5. "Maybe," Bruce writes in his notorious Moxie debut, "it was the way I'd absorbed society's expectations, its dictates of what men are supposed to want and how women are supposed to appear. More likely, it was the way she had. C. was a dedicated foot soldier in the body wars....C. couldn't make herself invisible. But I know that if it were possible — if all the slouching and slumping and shapeless black jumpers could have erased her from the physical world, she would have gone in an instant." With these lines, from the novel's opening chapter, Weiner begins to lay the framework for the larger themes that temper, texture, and lend weight to the comedy and romance propelling Cannie's story. What are these themes and issues, and how are they developed throughout the rest of the novel?
6. The real-life specter of the Lewinsky-Clinton debacle looms in the background of this novel's fictional landscape. How does the Monica Lewinsky scandal — and, more to the point, the witheringly cruel and petty reception that accompanied Lewinsky's emergence in media stories — speak to the novel's portraits of male-female relationships in a body-obsessed culture?
7. How accurate is it to say that body fat has become, as Bruce writes in his column, "the only safe target in our politically correct world," the last "acceptable" object of societal prejudice? Where do we see this sort of prejudice at work? And in our advertising-drenched, consumer-driven society, where beauty and youth seem to be the chief signifiers of power and happiness, what are the implications and consequences of this prejudice?
8. How do Cannie's understandings of and feelings about her mother's relationship with Tanya evolve over the course of this story?
9. Are Tanya's cloying penchants for therapy-speak, rainbow flags, and "tofurkey" enough to justify the hostile attitude and relentlessly barbed humor Cannie directs toward her? Why or why not? In what way might the absence of Cannie's father be contributing to her animosity? What else?
10. Recalling a lecture from Psych 101 on the behavioral effects of random reinforcement, Cannie realizes that she's "become [her] father's rat." What is going on here? Unpack the meanings of Cannie's metaphor, and discuss how it relates to her subsequent relationships with men.
11. Look at Good in Bed in the context of other contemporary novels, movies, and plays about young, professional, single women looking for love and happiness in the big city. To what degree does this novel echo and reinforce certain narrative traditions you've come to expect from the genre, and in what ways does it depart from or redefine these traditions? [You might, for example, discuss Weiner's novel alongside recent works by Melissa Bank, Helen Fielding, and Candace Bushnell.]

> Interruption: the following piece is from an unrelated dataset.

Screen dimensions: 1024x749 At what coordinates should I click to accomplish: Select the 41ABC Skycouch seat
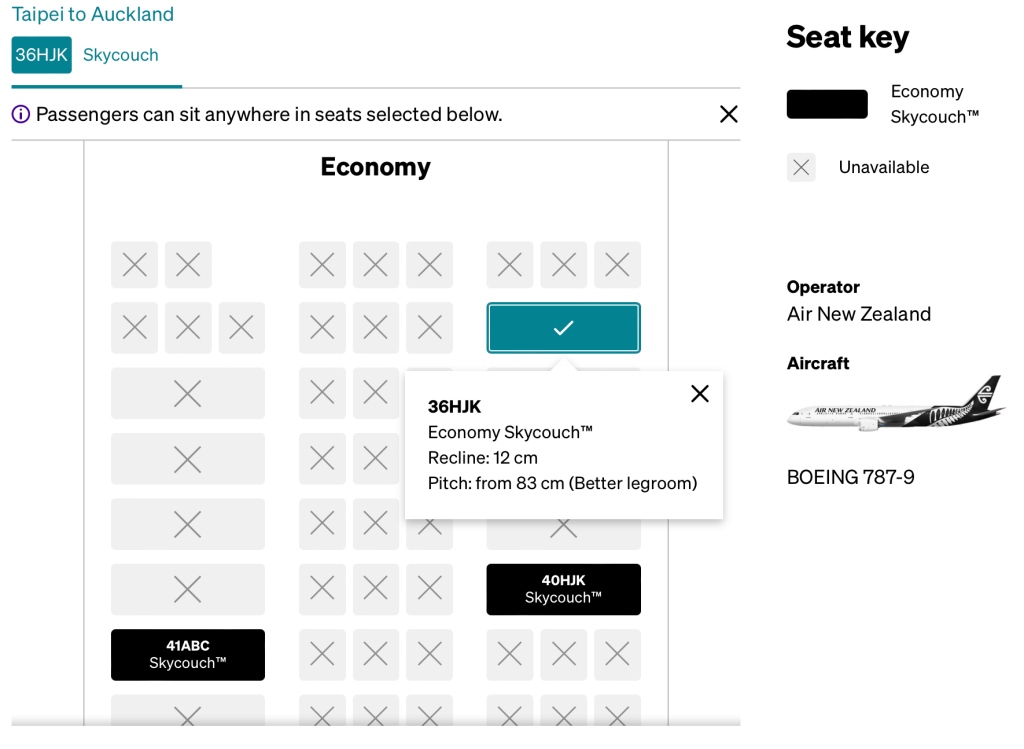(187, 654)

12. "What I wanted, I thought, pressing my pillow hard against my face, was to be a girl again. To be on my bed in the house I'd grown up in...to be little, and loved. And thin. I wanted that." If we were to describe Good in Bed as the story of one woman's search for a true home, what elements would make up Cannie's ideal home? And how does this ideal change during the novel?
13. If you had to distill the themes, politics, and essential storyline of Good in Bed into three sentences for a write-up in the "And Bear in Mind" section of the New York Times Book Review, what would you say?
14. In the hospital after her fall at the airport, Cannie admits only to herself that the real source of all her anger was the fact that she "had failed Joy." What does she mean?
15. Where do you see Cannie, Joy, Peter, Maxi, Samantha, and Bruce five years after the close of the book? Outline the story arc of a Good in Bed sequel. [The sequel, Certain Girls, was actually published in 2009 —LitLovers.]
16. How well do you relate personally to Cannie's perceptions of life in a culture dominated by the zillion-dollar diet, beauty, and cosmetic surgery industries? How much of yourself and/or your friends do you see in the character of Cannie Shapiro? Do you agree with all of her choices? Relate to all of her motivations? Explain.